Materials provided:
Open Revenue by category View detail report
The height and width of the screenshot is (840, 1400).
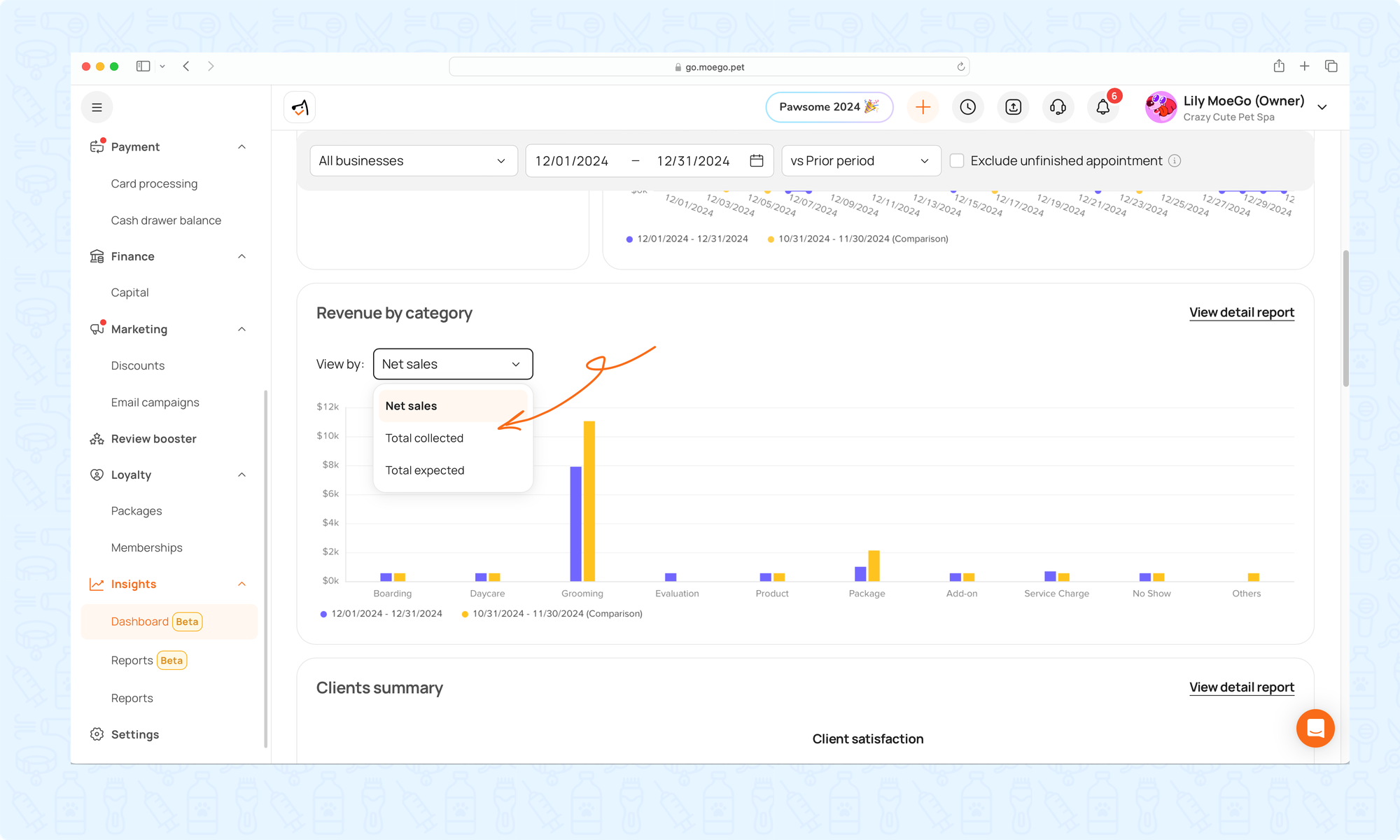pyautogui.click(x=1241, y=312)
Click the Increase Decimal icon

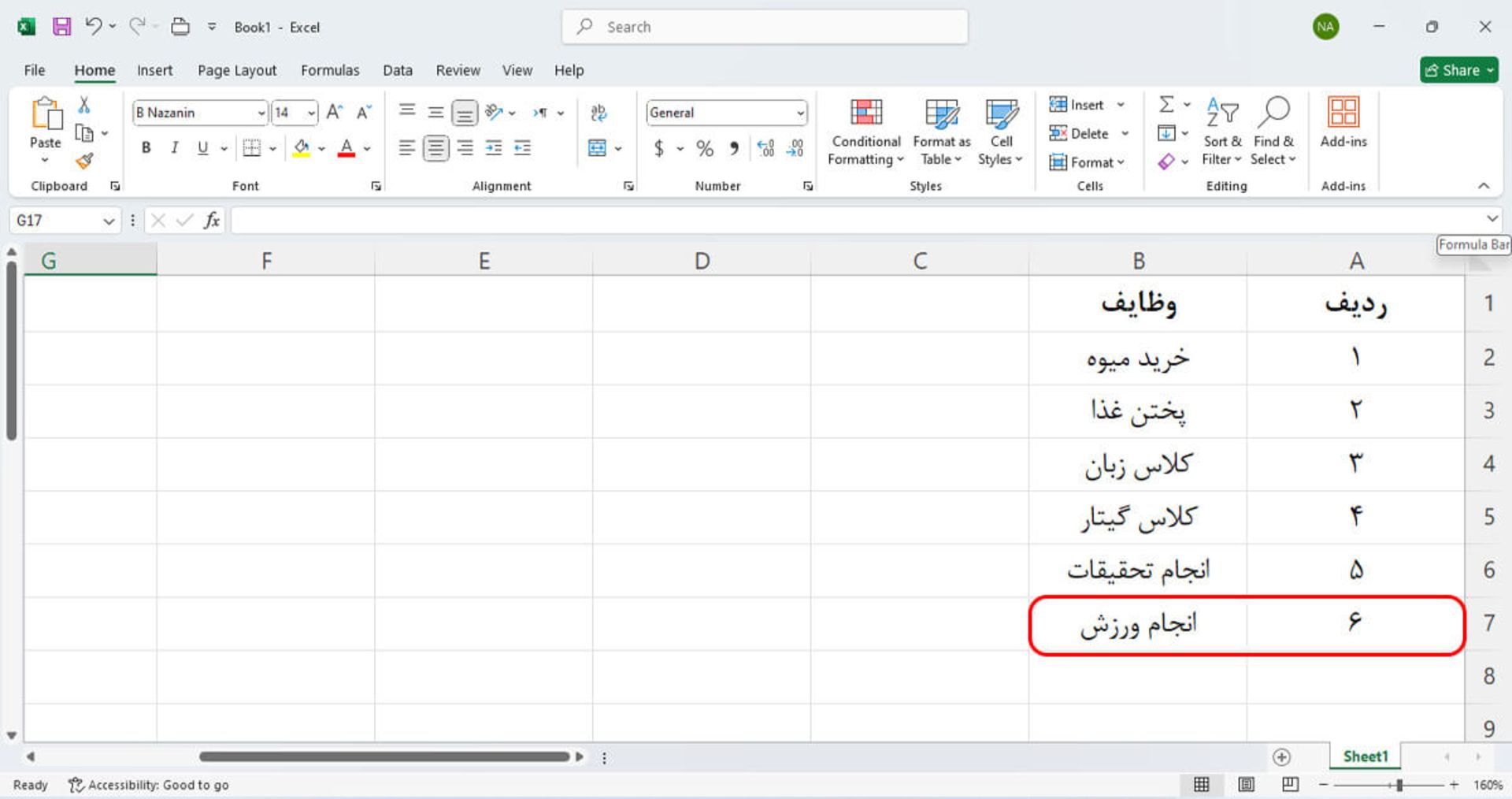[765, 147]
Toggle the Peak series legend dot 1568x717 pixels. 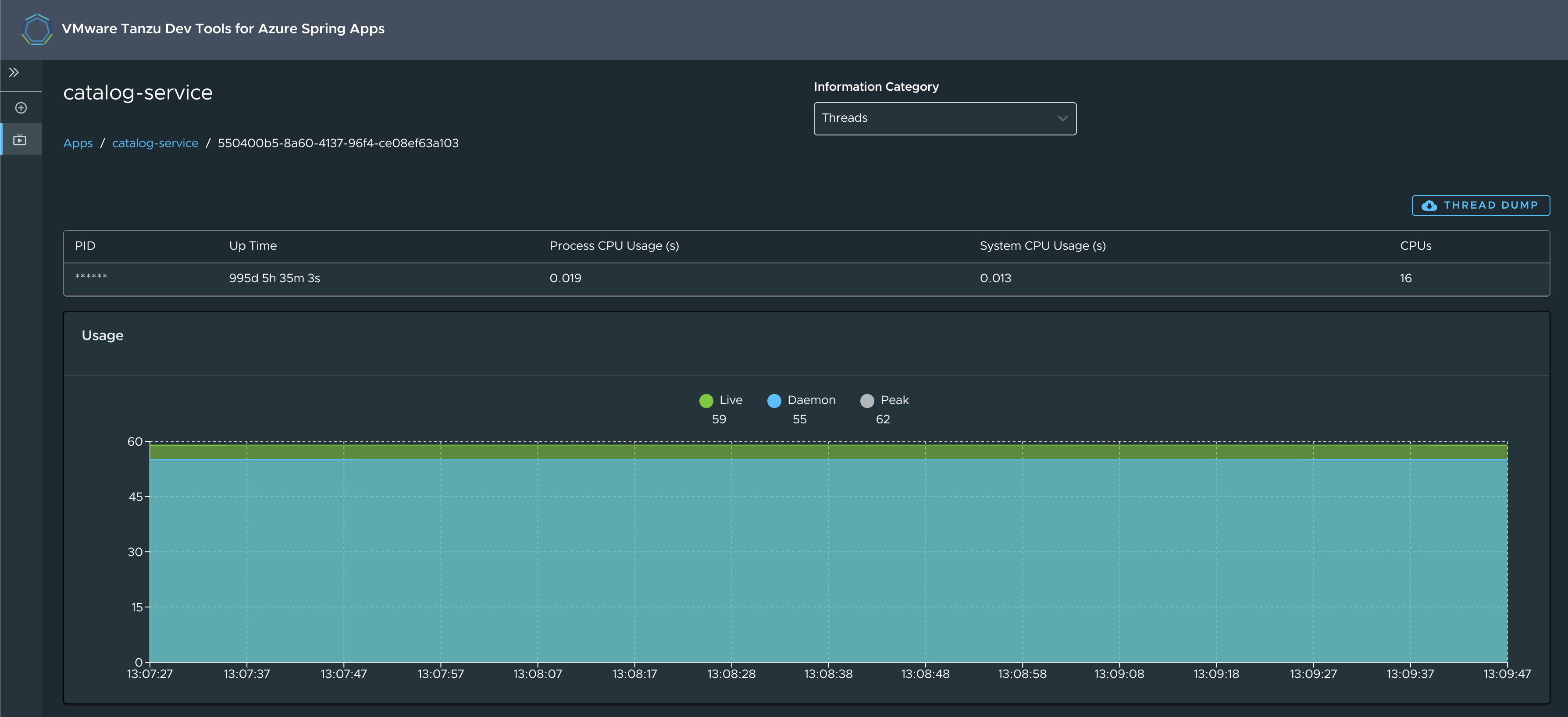(867, 401)
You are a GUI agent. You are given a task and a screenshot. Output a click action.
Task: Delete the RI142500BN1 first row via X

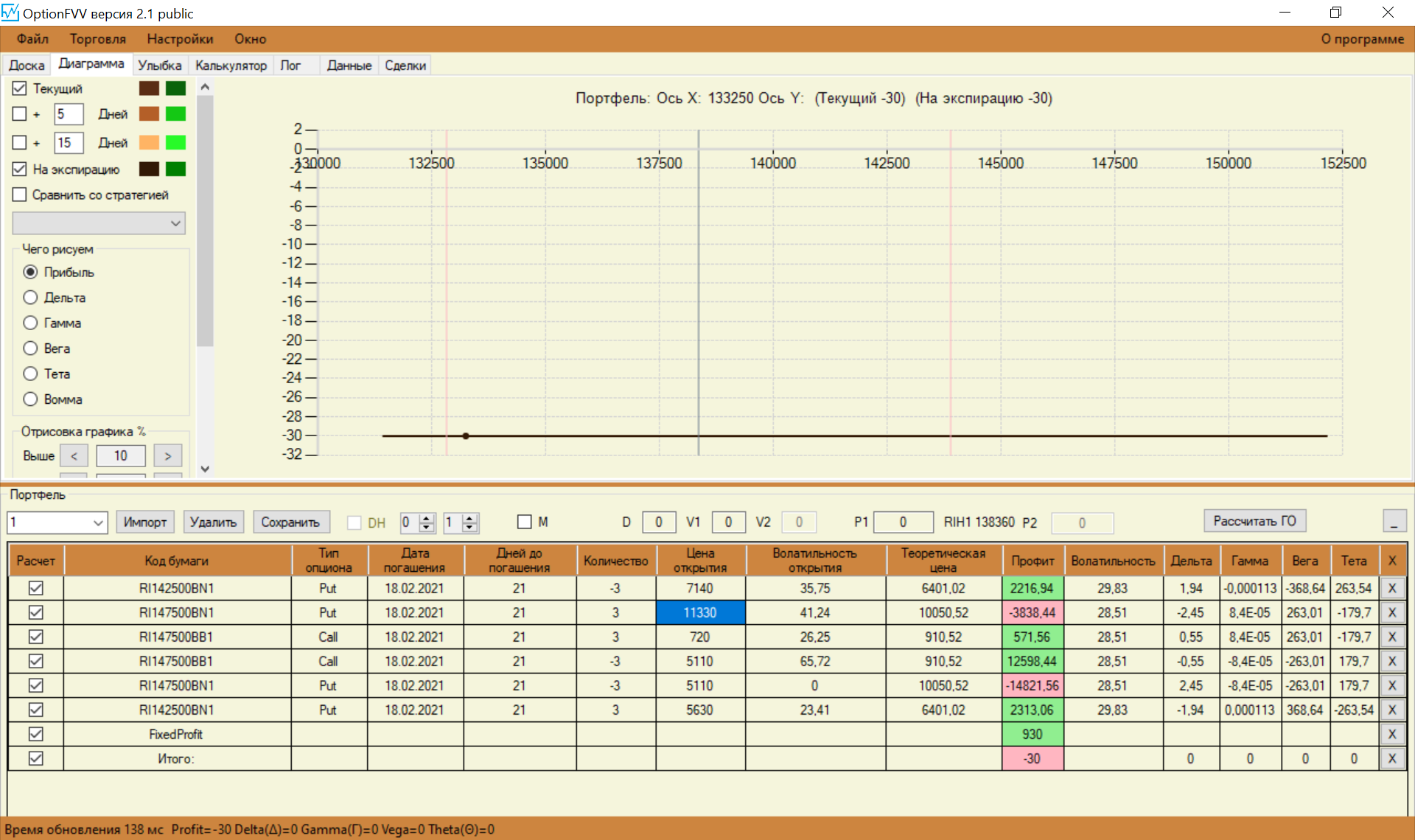[1391, 588]
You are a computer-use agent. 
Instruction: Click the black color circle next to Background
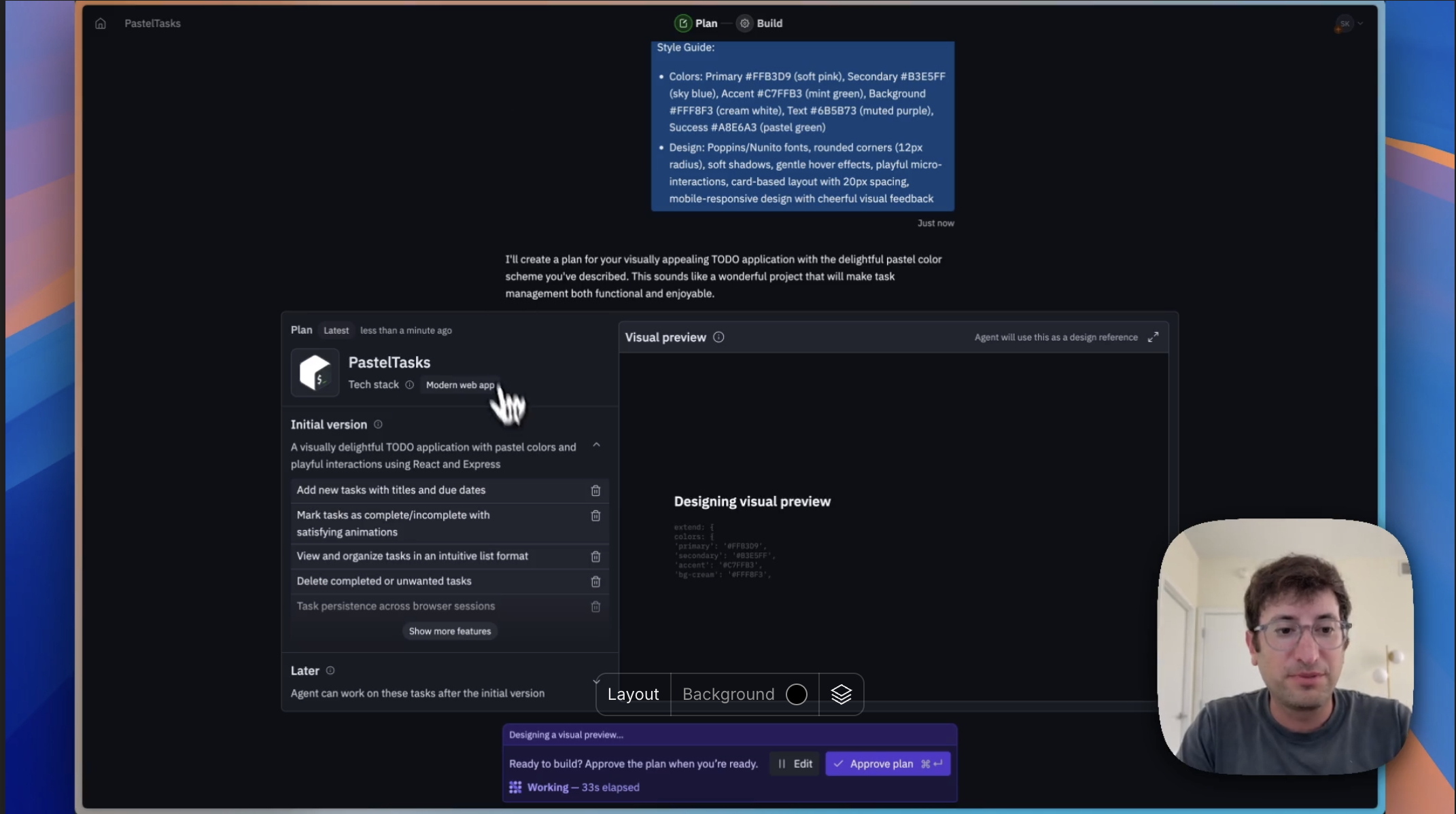click(x=795, y=694)
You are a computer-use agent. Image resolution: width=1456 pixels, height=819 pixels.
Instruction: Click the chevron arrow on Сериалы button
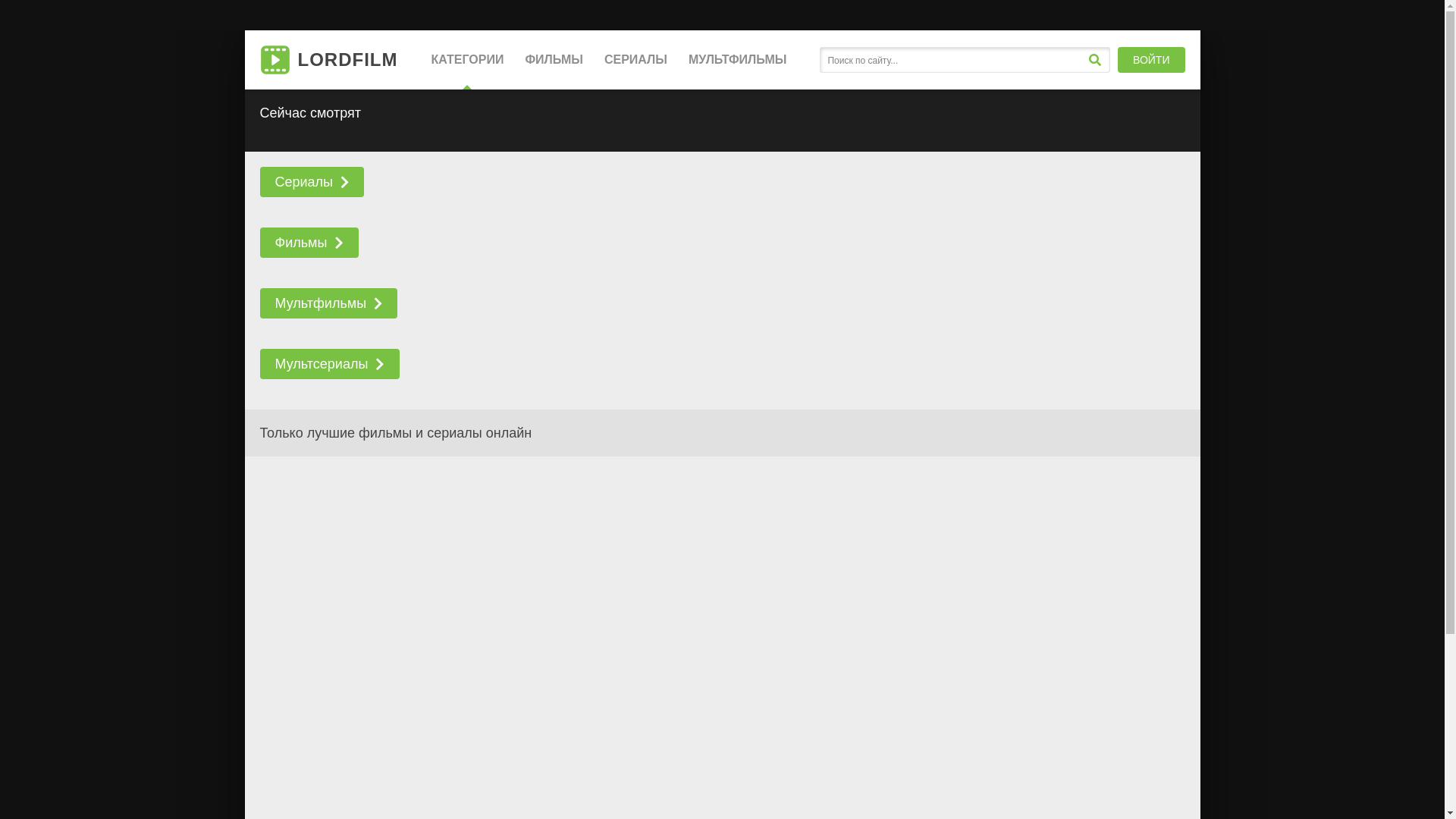[345, 182]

What you are asked to do: Collect from the data above every line that includes "agent".

Task solution:
You are a GUI agent. You are given a task and a screenshot. Output a click action.
You are a computer-use agent. 
You are a computer-use agent. Image resolution: width=1456 pixels, height=819 pixels.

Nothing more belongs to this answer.